An American audience might not understand the importance of a shrine compared to a youth center or place where locals can buy groceries. But many villages have small shrines where locals wish for good fortune with harvests, fishing, and health. These shrines have existed for generations. 

In Japanese culture, these gods—or kami in the Shinto religion—exist in nature and as a part of everyday life. The kami exist within the land, fill the mountainsides, rest in the streams, providing fortune or ill omen, and permeating the daily lives of everyone. They don’t have a visible form, and shrines act as a place for the gods to congregate and for people to feel their presence. You visit a shrine, and you pray for different life events. 

Be damned with everything else, we have to help; we have to get this beer shrine built.
— Phil Dawson, Co-Founder, Great Dane Japan

To not have your shrine rebuilt due to lack of funding, well, it doesn’t feel good. 

Naomo Sato lived in temporary housing after the natural disaster, and in 2013 helped build a market and youth center for the area with Architecture for Humanity. She is now the representative director for We Are One Kitakami, where she seeks to improve the lives of those still impacted by the tsunami, a mission she has pursued for over a decade. 

“The local residents are extremely grateful” to Great Dane for its commitment to rebuilding the beer shrine, Sato says. “If this becomes a reality, the reconstruction of this town from the disaster will finally come to an end. With such feelings, we hope the shrine reconstruction will come true. When we heard about this miraculous news that an American company would help us rebuild the shrine, some residents even cried with gratitude because no one could imagine this would happen to such a small town. We are truly grateful.” 

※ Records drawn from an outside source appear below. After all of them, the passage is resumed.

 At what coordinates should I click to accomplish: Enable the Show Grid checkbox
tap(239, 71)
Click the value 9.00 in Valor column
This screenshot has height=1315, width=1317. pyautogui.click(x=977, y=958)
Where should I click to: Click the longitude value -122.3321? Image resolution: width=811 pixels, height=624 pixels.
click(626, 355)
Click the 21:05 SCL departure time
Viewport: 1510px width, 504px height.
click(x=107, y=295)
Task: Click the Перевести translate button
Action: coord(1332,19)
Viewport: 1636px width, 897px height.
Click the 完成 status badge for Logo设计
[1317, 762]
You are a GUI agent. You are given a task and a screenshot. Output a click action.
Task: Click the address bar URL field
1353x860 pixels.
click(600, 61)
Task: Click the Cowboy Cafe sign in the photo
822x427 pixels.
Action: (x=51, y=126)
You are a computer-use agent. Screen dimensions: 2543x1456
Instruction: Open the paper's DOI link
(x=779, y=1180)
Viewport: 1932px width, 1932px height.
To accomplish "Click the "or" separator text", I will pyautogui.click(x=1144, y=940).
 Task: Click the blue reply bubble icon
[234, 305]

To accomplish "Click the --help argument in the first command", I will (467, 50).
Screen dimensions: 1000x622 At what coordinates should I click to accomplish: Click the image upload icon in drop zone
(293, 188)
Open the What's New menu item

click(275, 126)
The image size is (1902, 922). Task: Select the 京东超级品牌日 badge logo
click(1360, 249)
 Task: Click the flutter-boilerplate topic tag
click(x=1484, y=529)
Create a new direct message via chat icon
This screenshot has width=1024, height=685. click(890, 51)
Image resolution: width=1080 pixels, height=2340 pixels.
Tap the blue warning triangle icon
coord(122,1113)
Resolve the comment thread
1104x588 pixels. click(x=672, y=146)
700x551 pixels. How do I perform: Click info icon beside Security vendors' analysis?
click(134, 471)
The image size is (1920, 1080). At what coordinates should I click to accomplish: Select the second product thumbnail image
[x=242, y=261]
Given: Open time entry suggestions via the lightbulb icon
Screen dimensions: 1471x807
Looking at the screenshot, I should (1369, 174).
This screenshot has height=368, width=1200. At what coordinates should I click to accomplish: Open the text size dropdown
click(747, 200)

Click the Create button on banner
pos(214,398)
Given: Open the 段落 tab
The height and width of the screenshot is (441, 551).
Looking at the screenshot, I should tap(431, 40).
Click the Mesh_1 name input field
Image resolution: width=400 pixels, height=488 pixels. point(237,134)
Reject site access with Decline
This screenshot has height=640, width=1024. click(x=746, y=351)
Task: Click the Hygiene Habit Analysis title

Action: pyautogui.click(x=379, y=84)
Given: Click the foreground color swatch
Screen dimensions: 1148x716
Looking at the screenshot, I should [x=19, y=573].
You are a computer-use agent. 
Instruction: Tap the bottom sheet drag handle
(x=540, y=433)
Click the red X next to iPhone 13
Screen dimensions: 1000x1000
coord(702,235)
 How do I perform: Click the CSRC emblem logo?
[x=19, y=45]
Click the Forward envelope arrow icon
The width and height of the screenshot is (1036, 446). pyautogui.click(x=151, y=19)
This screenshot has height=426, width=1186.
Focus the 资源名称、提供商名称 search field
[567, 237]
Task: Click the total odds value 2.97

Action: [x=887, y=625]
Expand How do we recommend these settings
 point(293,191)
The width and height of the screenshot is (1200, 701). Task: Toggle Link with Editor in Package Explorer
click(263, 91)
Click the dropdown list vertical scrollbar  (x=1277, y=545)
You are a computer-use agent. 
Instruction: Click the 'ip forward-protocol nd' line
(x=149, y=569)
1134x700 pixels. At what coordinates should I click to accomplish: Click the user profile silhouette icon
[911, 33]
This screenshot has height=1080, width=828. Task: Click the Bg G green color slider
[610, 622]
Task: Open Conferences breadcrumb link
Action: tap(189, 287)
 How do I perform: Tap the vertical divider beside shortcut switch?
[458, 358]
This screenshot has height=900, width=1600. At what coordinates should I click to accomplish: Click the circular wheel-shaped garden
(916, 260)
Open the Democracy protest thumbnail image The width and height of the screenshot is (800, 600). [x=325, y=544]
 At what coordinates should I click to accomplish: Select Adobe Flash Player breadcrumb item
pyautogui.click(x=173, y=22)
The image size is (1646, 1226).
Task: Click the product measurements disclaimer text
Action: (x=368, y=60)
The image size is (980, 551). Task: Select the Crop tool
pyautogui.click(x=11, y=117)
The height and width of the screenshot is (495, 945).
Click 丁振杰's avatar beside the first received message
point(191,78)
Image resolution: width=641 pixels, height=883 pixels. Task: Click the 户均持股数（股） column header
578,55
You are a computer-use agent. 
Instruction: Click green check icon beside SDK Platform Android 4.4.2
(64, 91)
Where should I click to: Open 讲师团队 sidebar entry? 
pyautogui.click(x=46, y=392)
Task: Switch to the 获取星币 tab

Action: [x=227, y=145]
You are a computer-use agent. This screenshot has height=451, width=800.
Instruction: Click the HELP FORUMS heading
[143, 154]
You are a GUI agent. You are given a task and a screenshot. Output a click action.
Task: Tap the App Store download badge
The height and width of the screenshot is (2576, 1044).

During the Great East Japan earthquake and tsunami, the country received material and mental support from many people in America. In the years since the devastation, people’s lives have mostly gone back to normal. That’s not to say that the area doesn’t have other problems, such as completing the Heichi no Mori Zukuri project. “This is a challenge to revive the site of a village that was devastated by the tsunami and no longer inhabitable, and turn it into a forest where people want to visit again,” says Masae Ishikawa, a translator and volunteer for We are One. “Personally, I’m so excited about this project and it is very close to where the shrine is.”

And one day, Dawson hopes he gets to brew an old recipe tied to the beer shrine. 

"We really want to recreate this beer that was made and rebuild this shrine," Dawson says, explaining how he has old documents detailing a beer recipe used for the shrine offerings years ago. “Be damned with everything else, we have to help; we have to get this beer shrine built.”